[Screenshot grounding data]
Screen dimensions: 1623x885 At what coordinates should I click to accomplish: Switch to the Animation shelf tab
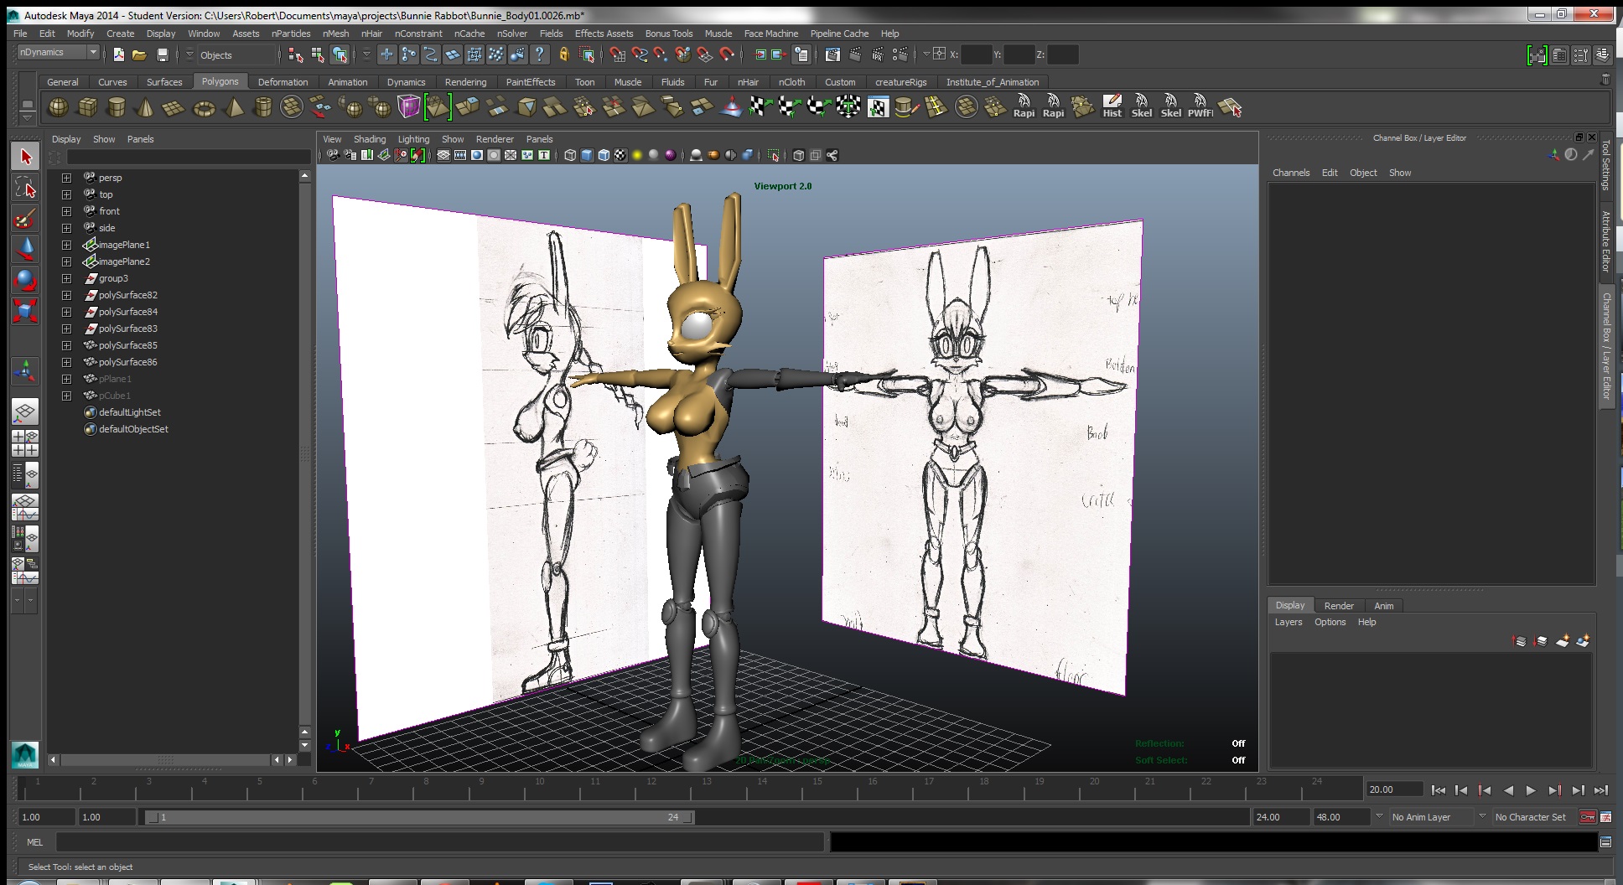coord(347,82)
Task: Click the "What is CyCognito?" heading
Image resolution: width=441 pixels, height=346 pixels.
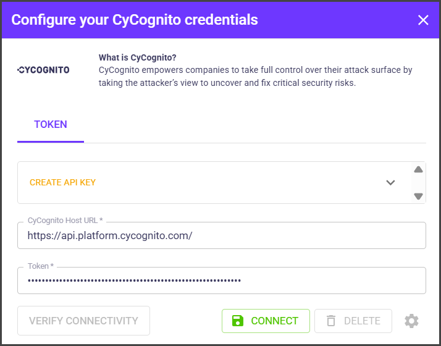Action: tap(137, 57)
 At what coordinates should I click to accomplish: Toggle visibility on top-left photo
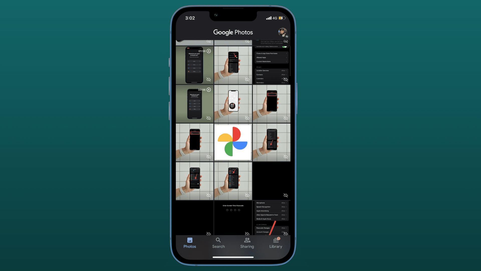209,80
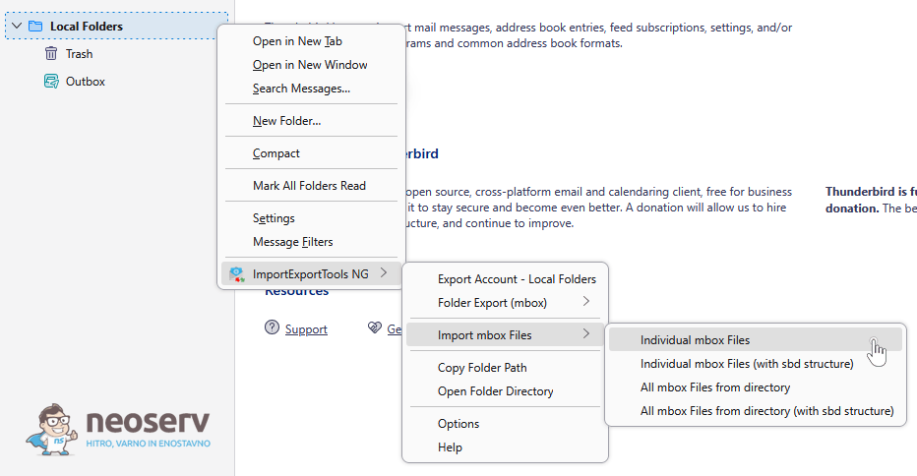Screen dimensions: 917x476
Task: Choose All mbox Files from directory
Action: click(714, 387)
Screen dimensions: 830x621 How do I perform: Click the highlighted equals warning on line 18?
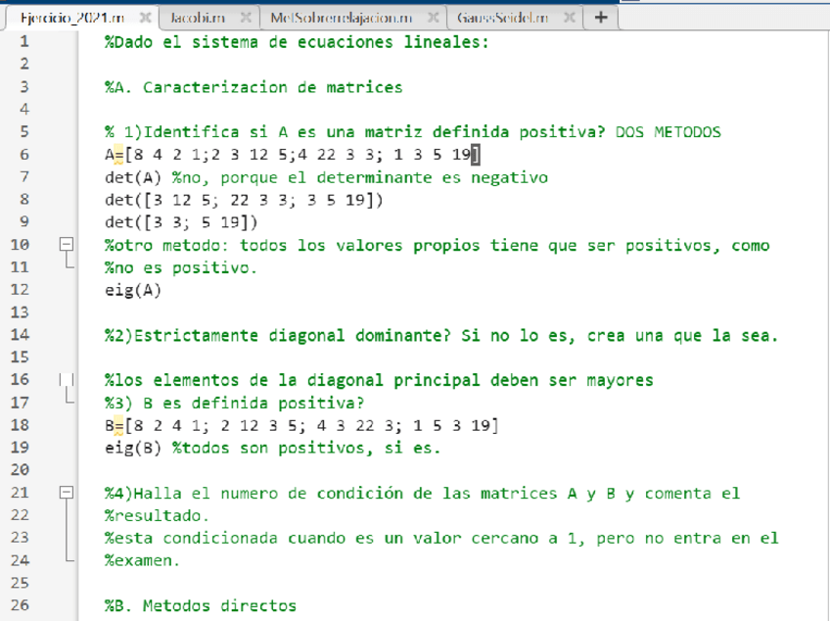(118, 425)
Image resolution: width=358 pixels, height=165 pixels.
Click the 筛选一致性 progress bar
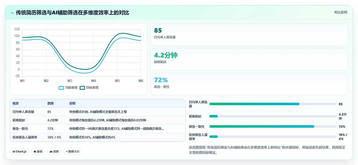tap(273, 126)
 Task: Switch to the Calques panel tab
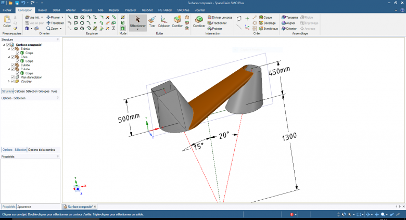tap(20, 91)
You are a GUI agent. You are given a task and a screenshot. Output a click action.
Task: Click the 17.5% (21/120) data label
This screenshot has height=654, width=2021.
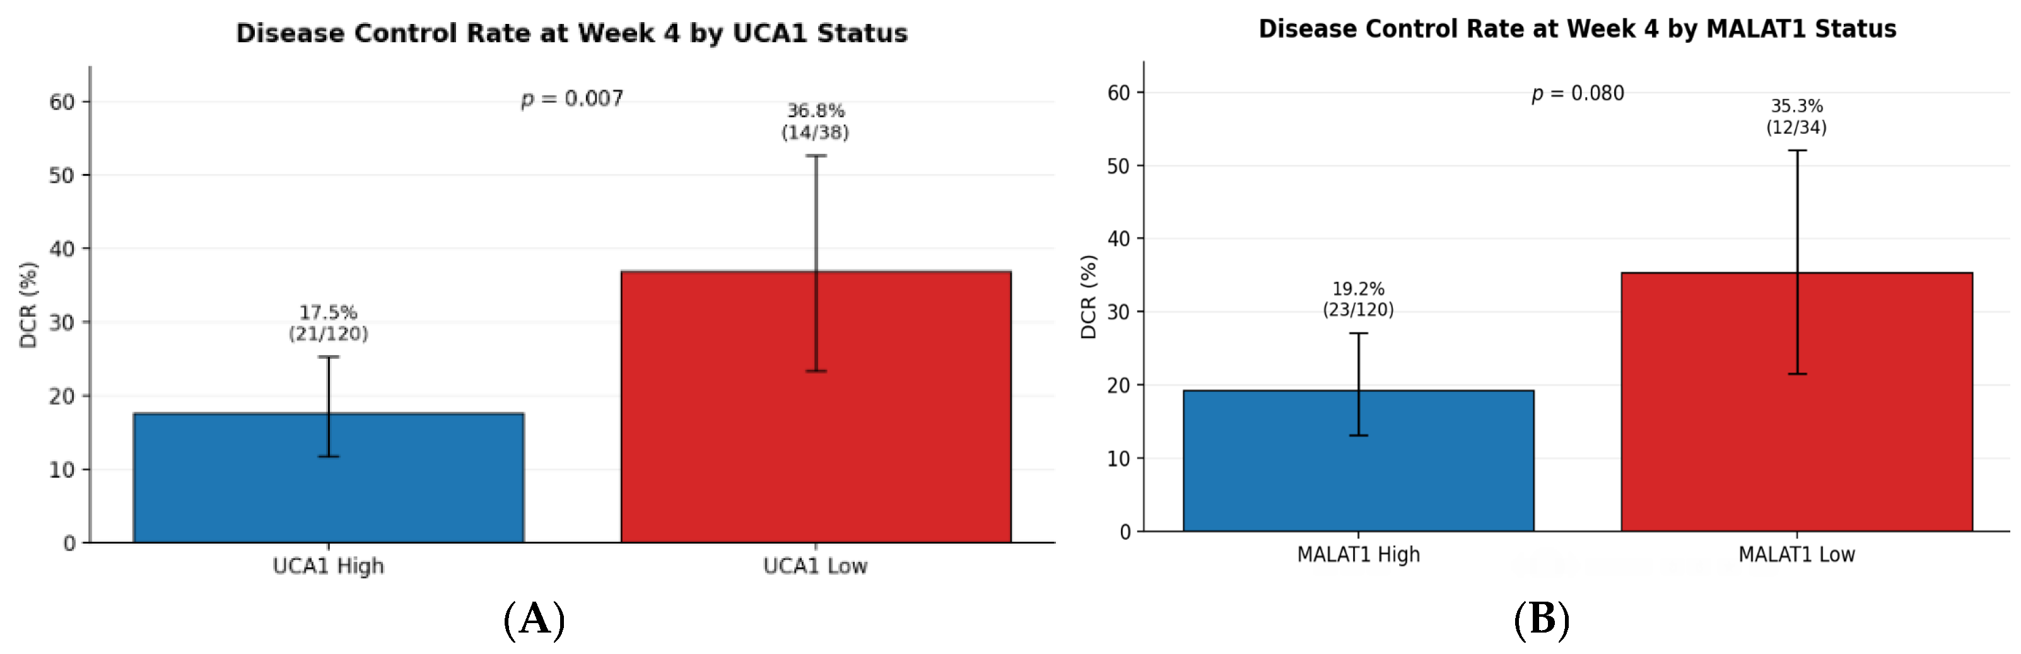click(x=328, y=323)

TRY IT: Starting at the first line of the data, set down each line exactly until you have copied the line with "Task: Click the 17.5% (21/120) data label", but leave the pictures out.

EXPECTED ANSWER:
Screen dimensions: 1623x885 At what coordinates should I click to accomplish: Switch to the Animation shelf tab
coord(347,82)
Task: Click the "What is CyCognito?" heading
Image resolution: width=441 pixels, height=346 pixels.
Action: tap(137, 57)
 At what coordinates should I click to accomplish: Toggle visibility on top-left photo
209,80
Screen dimensions: 917x476
Task: Choose All mbox Files from directory
Action: click(714, 387)
Screen dimensions: 830x621 How do I perform: Click the highlighted equals warning on line 18?
(118, 425)
Image resolution: width=358 pixels, height=165 pixels.
Click the 筛选一致性 progress bar
tap(273, 126)
 Task: Switch to the Calques panel tab
tap(20, 91)
You are a GUI agent. You are given a task and a screenshot. Output a click action.
Task: Click the 17.5% (21/120) data label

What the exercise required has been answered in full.